Geography
- Location: Maharajgunj, Kathmandu, Nepal
- Coordinates: 27°44′05″N 85°19′43″E﻿ / ﻿27.73472°N 85.32861°E

Organisation
- Type: Specialist

Services
- Beds: 350
- Speciality: Pediatric hospital

History
- Opened: 1963

Links
- Website: www.kantichildrenhospital.gov.np
- Lists: Hospitals in Nepal

= Kanti Children's Hospital =

Hospital in Maharajgunj, Kathmandu, Nepal

Kanti Children's Hospital (कान्ति बाल अस्पताल) is a pediatric hospital in Maharajgunj, Kathmandu, Nepal. The hospital is administered and regulated by the Kanti Children's Hospital Development Board, an autonomous body under the Ministry of Health, Government of Nepal.

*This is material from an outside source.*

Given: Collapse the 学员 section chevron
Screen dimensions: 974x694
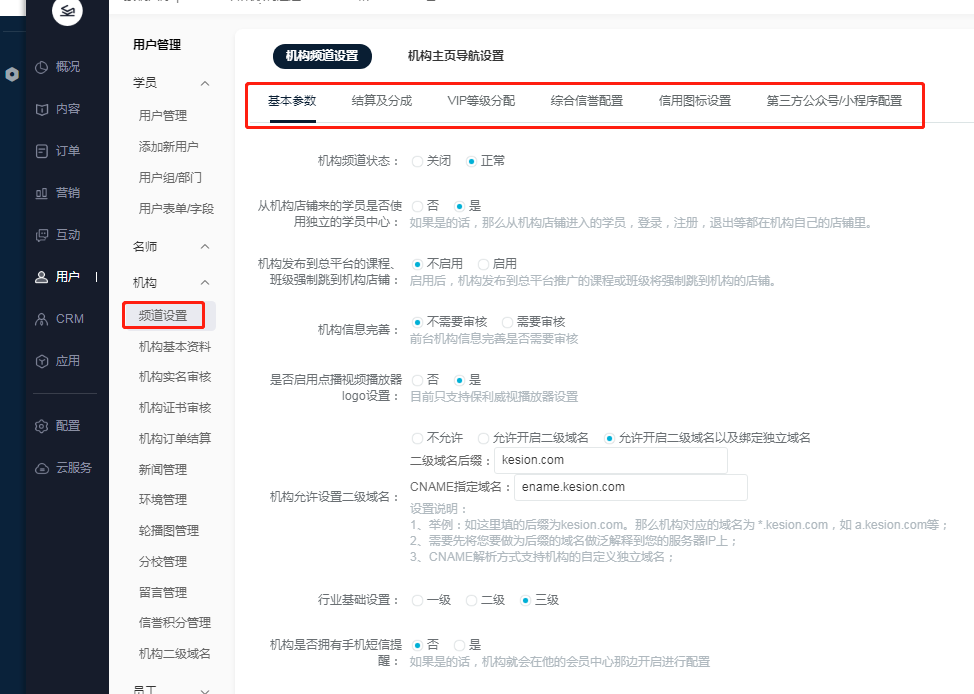Looking at the screenshot, I should 205,83.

The hospital treats children from all over the country and other hospitals. It has a capacity of 350 beds. There are 36 pediatricians, 8 pediatric surgeons, 45 medical officers, 84 general nurses, 25 technicians and paramedics and 107 support staff. The hospital also runs a Post Graduate Degree class with accreditation from National Academy of Medical Education and Sciences (NAMS), Nepal.

==History==
The hospital was established in 1963 with support from the government of the USSR, as a general hospital with fifty beds. In 1968 Kanti Hospital was handed over to the Ministry of Health of Nepal by the USSR government. From 1970 the hospital started providing its services for treatment of children up to the age of 14.

==Faculties==
- Pediatric Medicine
- Pediatric Surgery
- Pediatric Orthopedics
- Pediatric Dermatology
- Emergency Facilities
- Physiotherapy
- Nutrition Room
- Vaccination Room
- Records Section
- Library

==Special wards==
- Burn Ward
- Oncology Ward
- Cardiac Ward
- Pediatric Intensive Care Unit (PICU)
- Neonatal Intensive Care Unit (NICU)
- Surgical Intensive Care Unit (SICU)
- Neonatal Intermediate Care Unit (NIMCU)
- Post Operative Ward

==Controversy==
The hospital has become a target for drug users. Toilets of the hospital are being used by drug addicts as a hide out to use drugs. However, the government of Nepal and hospital management have not taken any action against it.